In his new series, Clément Chapillon explores the notion of geographical and mental isolation through an island space in the Aegean Sea. If the word "isolated" literally means "shaped like an island", we can rightly ask ourselves what form do the time, the other, beliefs and the imaginary take in this finite world bordered by the infinite.

For the past twenty years, Clément Chapillon has been regularly visiting the island of Amorgos, located in the heart of the Greek archipelago of the Cyclades. With his Plaubel Makina 67 (medium format analog camera), he has put together a narrative in images that is both documentary and metaphorical about the contradictory feelings provoked by the insularity of this rocky, arid and wild territory.

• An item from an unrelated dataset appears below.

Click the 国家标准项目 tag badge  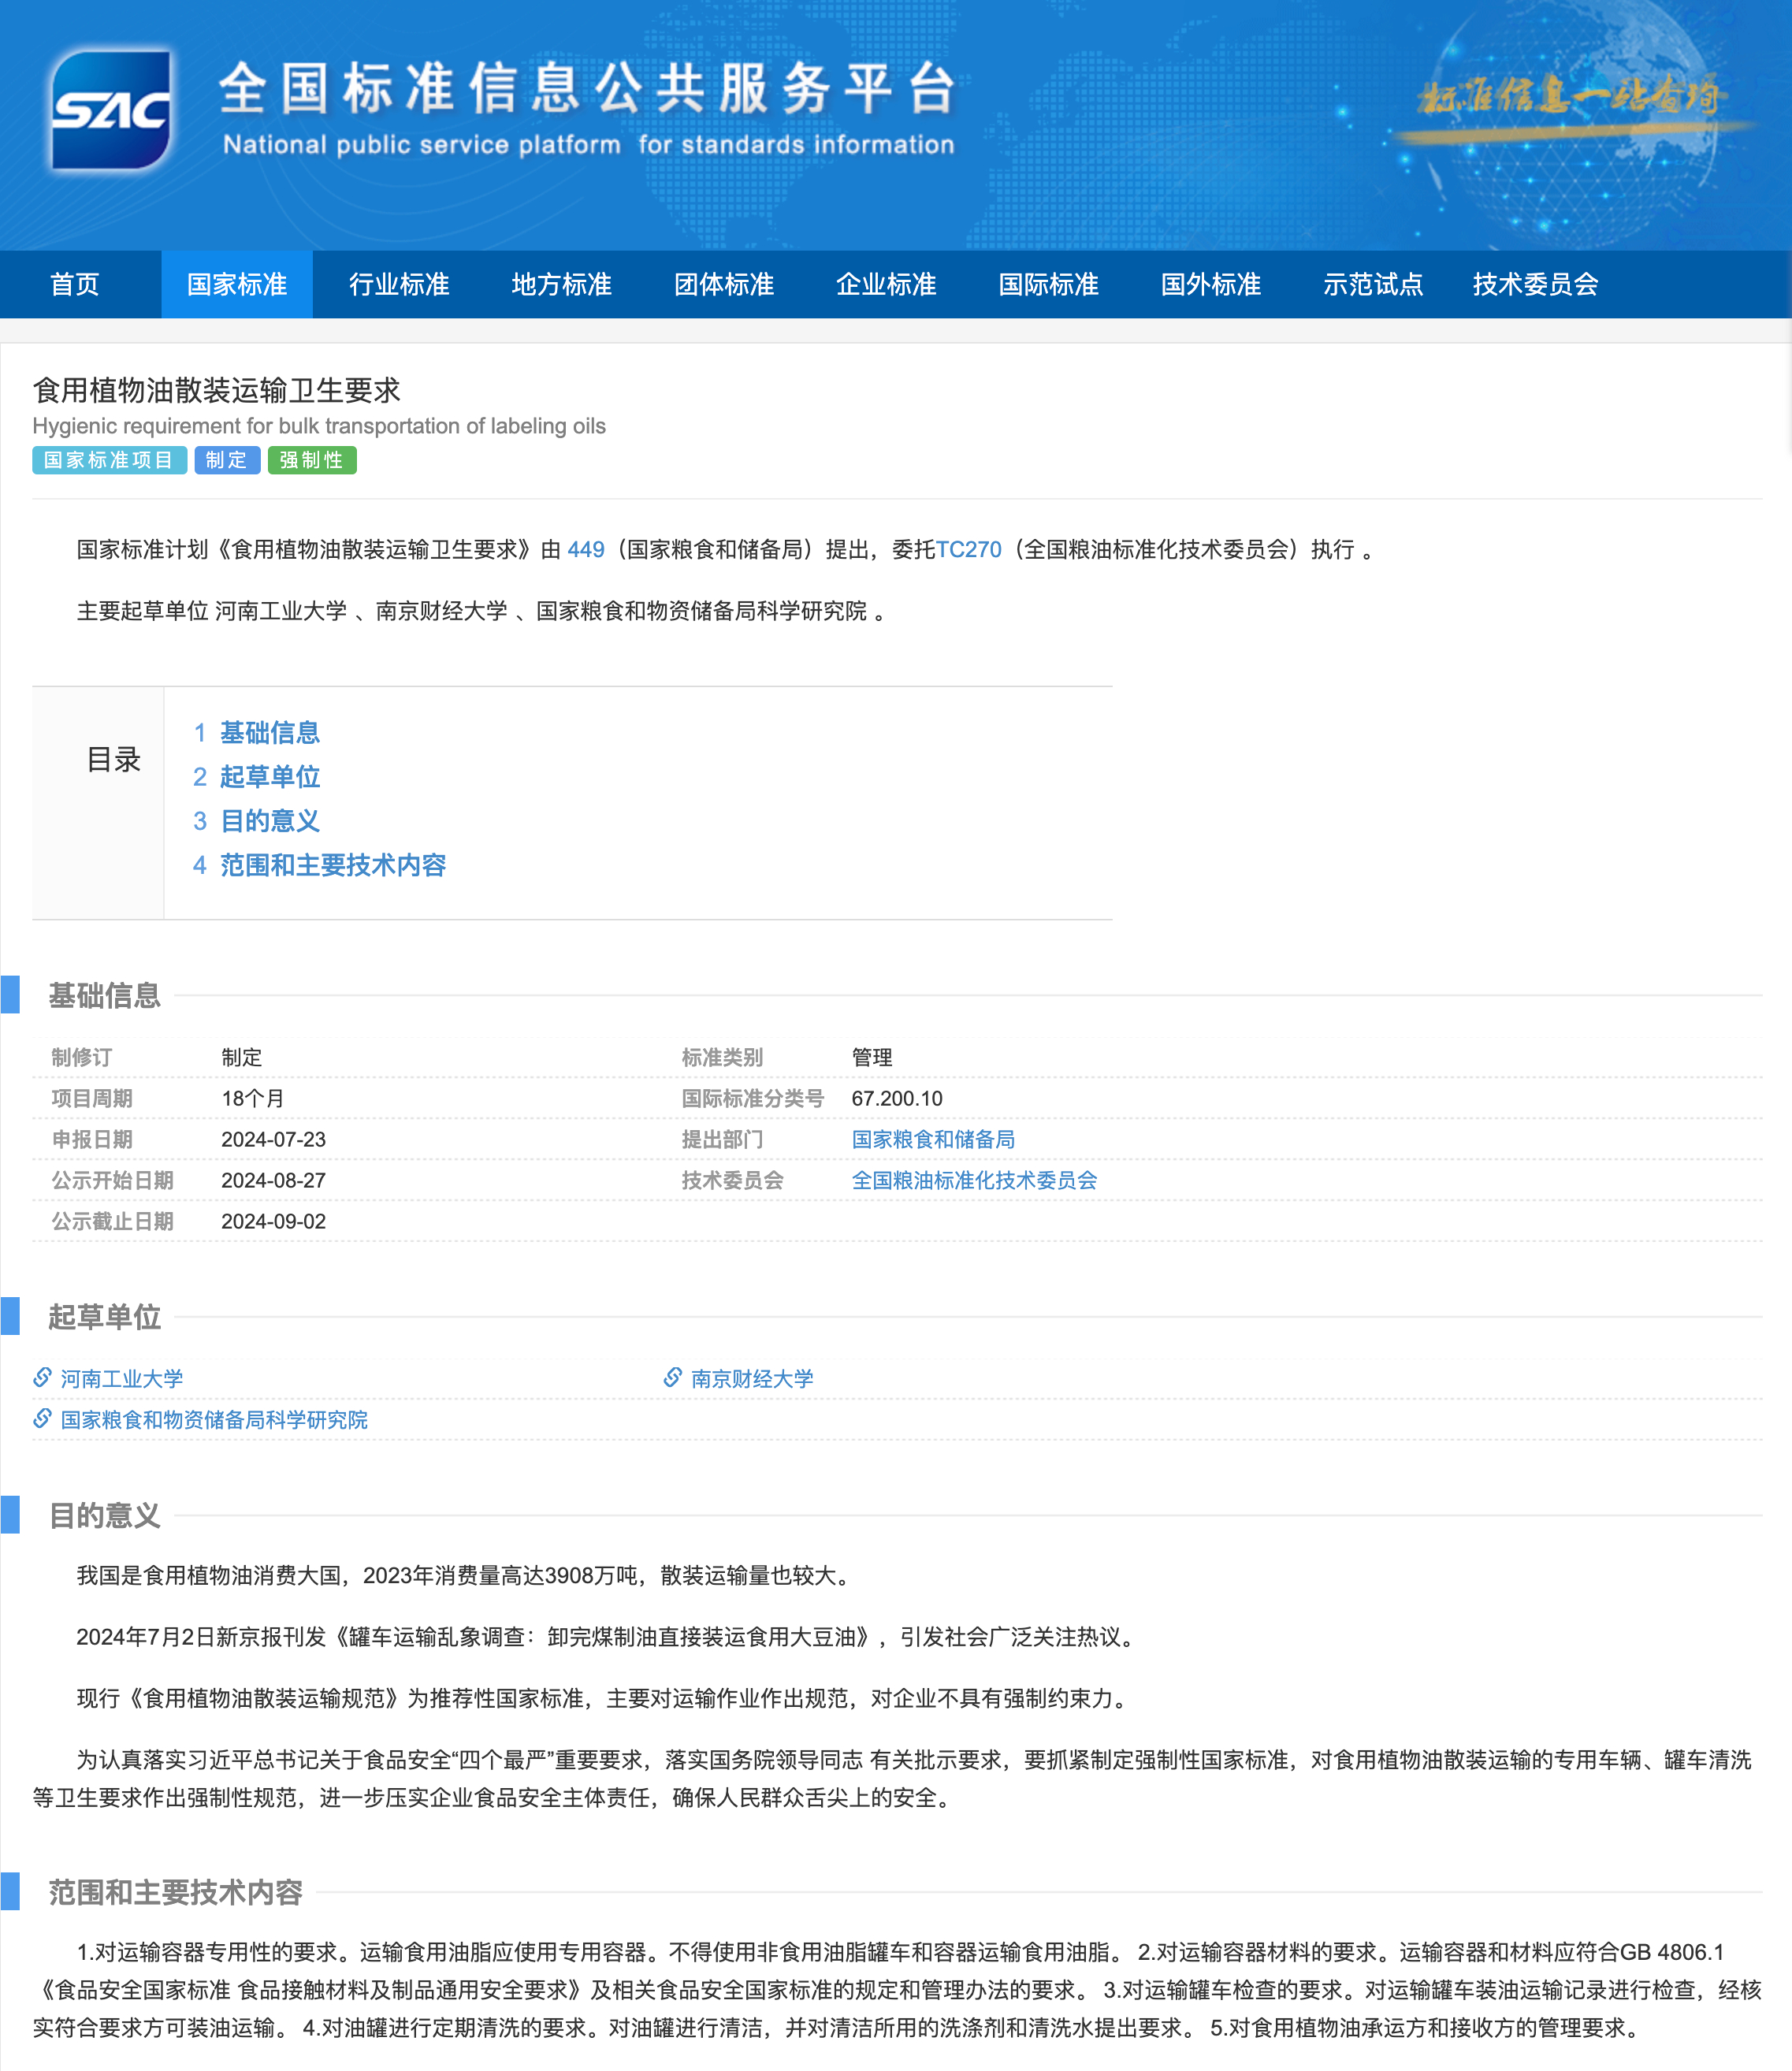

​The series is named from a passage of "Greece today" (« La France d’aujourd’hui ») by the French archaeologist and writer Gaston Deschamps, published in 1892 and whose work is partly devoted to Amorgos. In this travelogue, he describes the landscapes, the inhabitants’ life, the local traditions but also his work on the spot and his feelings, in a lyrical and old-fashioned style. These words echoed the feelings of the photographer who, from a single page, collected fragments of text that made sense to him. By a work of erasure, he voluntarily erased the major part to let appear only words and pieces of sentences used as palimpsest to try to reproduce island sensations.

Les Rochers Fauves is published by Dunes Editions.